GOAL OF THE EXERCISE: Please transcribe every entry below exactly, without including the pictures.

[Stored data]
####################

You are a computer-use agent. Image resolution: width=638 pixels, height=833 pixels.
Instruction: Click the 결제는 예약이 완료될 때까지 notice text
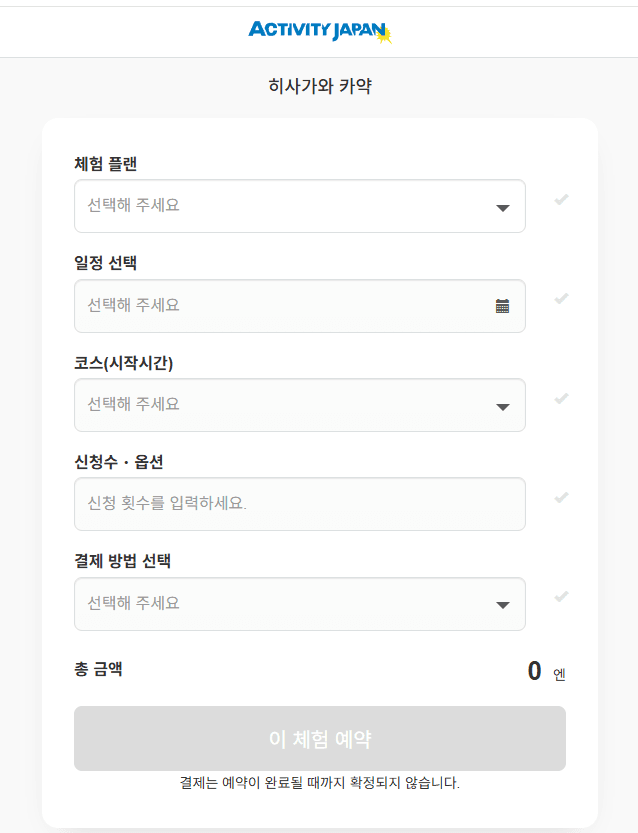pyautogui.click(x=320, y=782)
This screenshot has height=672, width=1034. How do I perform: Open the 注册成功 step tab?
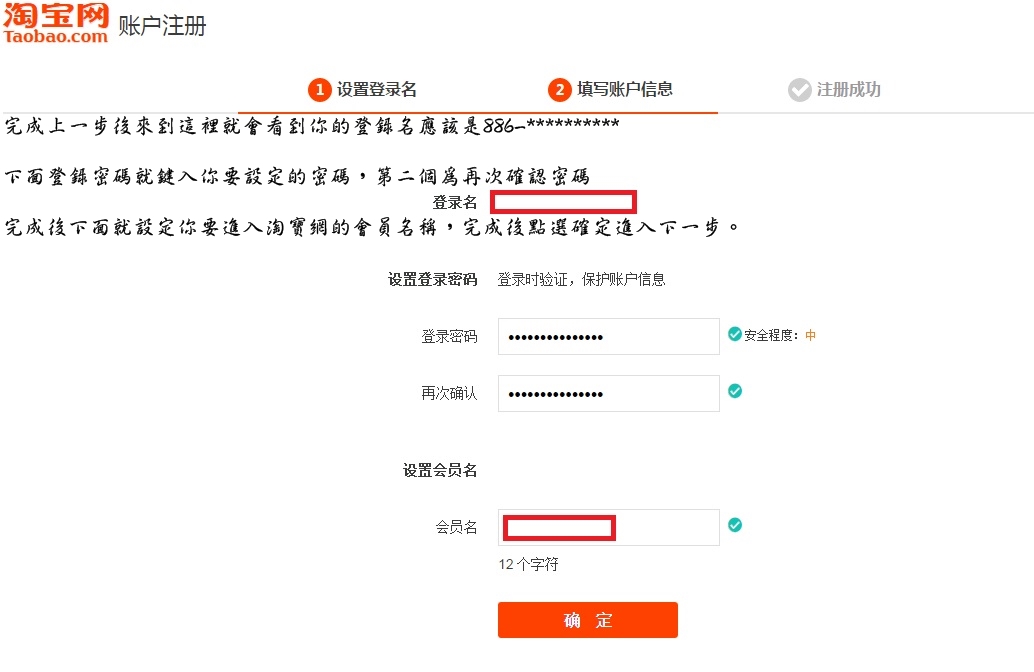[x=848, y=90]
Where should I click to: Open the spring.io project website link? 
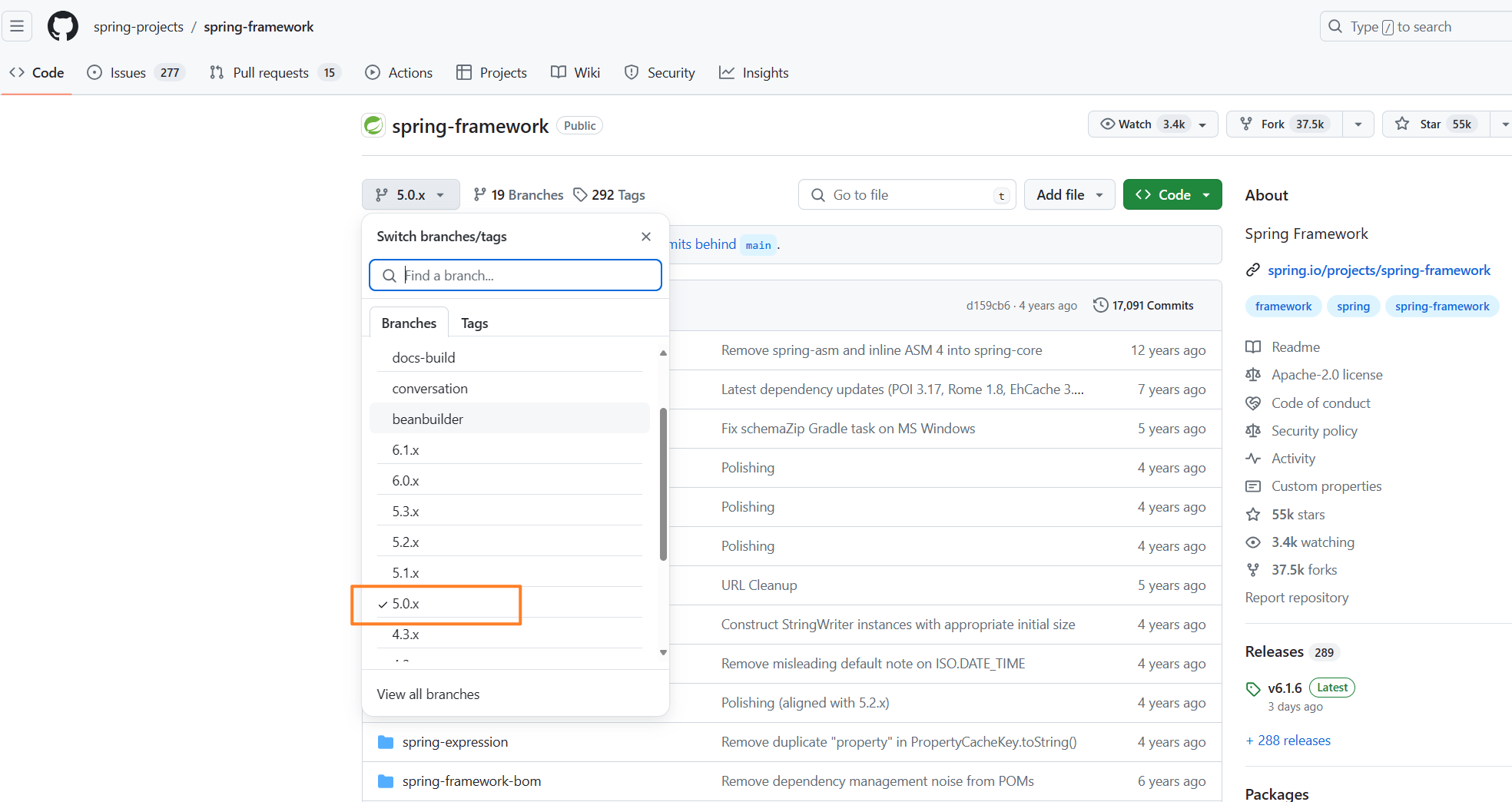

####################

EXERCISE ANSWER:
You are a computer-use agent. Image resolution: width=638 pixels, height=833 pixels.
Instruction: Click the 결제는 예약이 완료될 때까지 notice text
pyautogui.click(x=320, y=782)
This screenshot has height=672, width=1034. How do I perform: Open the 注册成功 step tab?
[x=848, y=90]
Where should I click to: Open the spring.io project website link? 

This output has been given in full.